Israeli President Reuven Rivlin, on a state visit to Germany to mark the jubilee of diplomatic relations between the two countries, stressed the importance of Holocaust remembrance, continued close Israel-Germany cooperation, and presenting a common front against racism, extremism and anti-Semitism.

At an official state dinner on Monday, hosted by President of Germany, Joachim Gauck, at Berlin's Bellevue Palace, Rivlin said that "the strong, and deep friendship we celebrate this year, between Israel and Germany, was made possible by Germany taking responsibility for the crimes of the past."

Rivlin added that the bridges built the two countries over the past half-century "are not only dependent on the historical duty of the descendants of the killers and murders towards the descendants of the victims. These bridges rest upon the foundations of brave and deep national soul searching. Germany remains among the few countries in Europe to acknowledge, officially and nationally, its responsibility for the crimes it led against our people."

Germany's President Gauck stressed the multidimensional nature of Germany-Israel ties, thanked Rivlin personally for working to build relations between the two countries' national parliaments, and expressed his pleasure that "Israelis and Germans are meeting one another, outside the framework of political life, with countless opportunities, including here in Berlin with artists and young students working to enrich this city, the city in which long prospered German-Jewish culture," adding that "it is good to hear Hebrew in the streets."

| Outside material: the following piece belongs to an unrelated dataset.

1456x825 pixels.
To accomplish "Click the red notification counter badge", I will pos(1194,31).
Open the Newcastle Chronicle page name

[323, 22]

The German president also addressed rising anti-Semitism directly, saying, "I know that you in Israel are looking with great concern at the rise in anti-Jewish violence. Also in Germany, we heard in the last year evil, anti-Semitic chants, during demonstrations against Israel’s policies and military actions in Gaza. The overwhelming majority of Germans were shocked and ashamed of this." President Gauck said that, "regardless of from where the evil of anti-Semitism arises - from the far Right or far Left, from veteran citizens or immigrants - it will not be tolerated in our country. We will not allow fanaticism to poison our political climate, or engulf us in fear.”

Earlier on Monday, Rivlin participated in a number of activities on the first day of his state visit, including a symbolic walk through the iconic Brandenburg Gate with Berlin's mayor, Michael Muller. Rivlin also participated in a wreath laying ceremony at the 'Gleis 17' memorial at Berlin's Grunewald railway station, which commemorates  the deportation of Berlin Jews to Nazi concentration camps.

President Reuven Rivlin, right, and Israel's ambassador to Germany Yakov Hadas-Handelsman, left, take part in a wreath laying ceremony at the 'Gleis 17’ in Berlin. (AP)

Rivlin, together with German President Gauck, also met participants of the Israeli-German Youth Congress, comprised of 300 Israelis and Germans between the ages of 18-30 who are partenered in a range of projects in the arts and culture.

Addressing the youths, Rivlin emphasized the importance of collaborations between the two countries, and their common commitment to facing "the challenge of the rise of fundamentalism, extremism, and yes, racism and anti-Semitism. It is our deep friendship, that will allow us to overcome these challenges. It is my belief, that no free nation, no free people, can or should, stand alone.”